2) execute a function n times, or the Code of a line stops after N times.


3) condition execution stops. You can set a breakpoint to stop the global variable setchar = 10. In this way, you can set a specified condition to trigger a breakpoint and stop the program.

(10) Use CPU features to locate bugs in the abnormal mode of bug1 using ARM CPU

Generally, an arm cpu command exception occurs: prefetch refers to an exception, data access exception, and undefined command exception. For example, execute an invalid command (either the program is flying or the code area is broken ). Data is written to the read-only Zone illegally. prefetch refers to a place with an exception pointing to a place without obtaining the correct access permission. Once this problem occurs, you can check the value of the R14 connection register in normal mode (user mode or management mode) to determine the return address of the code to be executed. map function ing file to determine what functions the code is executing and where exceptions may occur. This method has a great opportunity to locate the problem.

2. Use the MPU or mmu of the arm9-cpu in combination with the previous one to locate the bug.

The arm946e CPU is MPU. During programming, you can place the code segment and Ro field in one zone and set it to read-only. The RW field and Zi field are placed in another zone and set it to read/write attribute.

In this way, all data writing to the read-only zone in the code can be captured. When a problem occurs in many bugs, data is written to the 0x0 address area. For example, if you use a pointer variable with the initial value set to 0, a data access exception occurs during write operations.

(11) software and hardware cooperation for debugging
  • The serial port is a good device for printing and output auxiliary debugging.
  • I/O port input and output can be considered, such as button, LED light
  • Use the system timer. For real-time systems, you can use the OS system timer with an output precision of 1 ms or 10 ms.

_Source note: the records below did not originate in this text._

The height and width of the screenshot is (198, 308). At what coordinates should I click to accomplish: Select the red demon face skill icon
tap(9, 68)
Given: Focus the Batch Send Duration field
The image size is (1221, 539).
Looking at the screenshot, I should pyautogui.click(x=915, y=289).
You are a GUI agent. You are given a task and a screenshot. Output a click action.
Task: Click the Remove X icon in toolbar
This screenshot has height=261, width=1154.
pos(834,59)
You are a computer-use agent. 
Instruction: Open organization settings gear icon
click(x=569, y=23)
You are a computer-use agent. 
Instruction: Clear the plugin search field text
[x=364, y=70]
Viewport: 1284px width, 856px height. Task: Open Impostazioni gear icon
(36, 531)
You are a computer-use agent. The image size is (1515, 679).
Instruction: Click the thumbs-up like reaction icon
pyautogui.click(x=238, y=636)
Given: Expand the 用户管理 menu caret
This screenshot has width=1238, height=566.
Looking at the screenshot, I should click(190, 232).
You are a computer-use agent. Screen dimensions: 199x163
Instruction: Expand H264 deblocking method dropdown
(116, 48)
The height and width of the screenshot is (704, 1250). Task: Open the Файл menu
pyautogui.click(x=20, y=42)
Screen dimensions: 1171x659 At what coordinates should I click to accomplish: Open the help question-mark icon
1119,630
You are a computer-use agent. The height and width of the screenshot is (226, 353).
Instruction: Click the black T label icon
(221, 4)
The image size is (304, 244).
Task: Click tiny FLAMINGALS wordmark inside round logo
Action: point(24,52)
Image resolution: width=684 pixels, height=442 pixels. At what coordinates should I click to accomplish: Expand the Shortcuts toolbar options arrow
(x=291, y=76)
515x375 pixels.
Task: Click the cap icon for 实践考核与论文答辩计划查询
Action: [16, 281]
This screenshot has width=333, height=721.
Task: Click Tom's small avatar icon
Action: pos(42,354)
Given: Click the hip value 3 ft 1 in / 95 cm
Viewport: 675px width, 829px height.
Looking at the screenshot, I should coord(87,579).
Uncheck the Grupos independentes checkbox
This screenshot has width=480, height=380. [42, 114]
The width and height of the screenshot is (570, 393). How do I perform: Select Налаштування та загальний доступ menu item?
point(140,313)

For us precision requirements, you can directly use the timer on the CPU. For example, you need to calculate the execution time of a code segment, or check the error occurrence time and interval.
  • It can be used with an oscilloscope or logic analyzer to output the time and interval for performing operations.

 

Conclusion 2

For an embedded developer, continuous learning, experience accumulation, and extensive knowledge are of great help in improving development efficiency.

Familiar with your own tools and the CPU architecture. Carefully read the help manual of development tools, carefully read the free CPU architecture document of arm, and the free compilation tool document of arm. These documents are more valuable than the books developed by arm sold by the bookstore.

Read excellent code and accumulate programming skills and debugging methods. Many skills and technologies are the same for kernel development, windows driver development, Linux driver development, and embedded firmware development.

Read the chip manual, including the chip development manual, accumulate the design skills of software and hardware cooperation, and understand the implementation mechanism based on the chip code.

When debugging, pay attention to phenomena and details. Your knowledge can help you easily locate problems.

The above are some of my experiences in Embedded Development and debugging.

Embedded System Programming and debugging skills

Contact Us

The content source of this page is from Internet, which doesn't represent Alibaba Cloud's opinion; products and services mentioned on that page don't have any relationship with Alibaba Cloud. If the content of the page makes you feel confusing, please write us an email, we will handle the problem within 5 days after receiving your email.

If you find any instances of plagiarism from the community, please send an email to: info-contact@alibabacloud.com and provide relevant evidence. A staff member will contact you within 5 working days.

A Free Trial That Lets You Build Big!

Start building with 50+ products and up to 12 months usage for Elastic Compute Service

  • Sales Support

    1 on 1 presale consultation

  • After-Sales Support

    24/7 Technical Support 6 Free Tickets per Quarter Faster Response

  • Alibaba Cloud offers highly flexible support services tailored to meet your exact needs.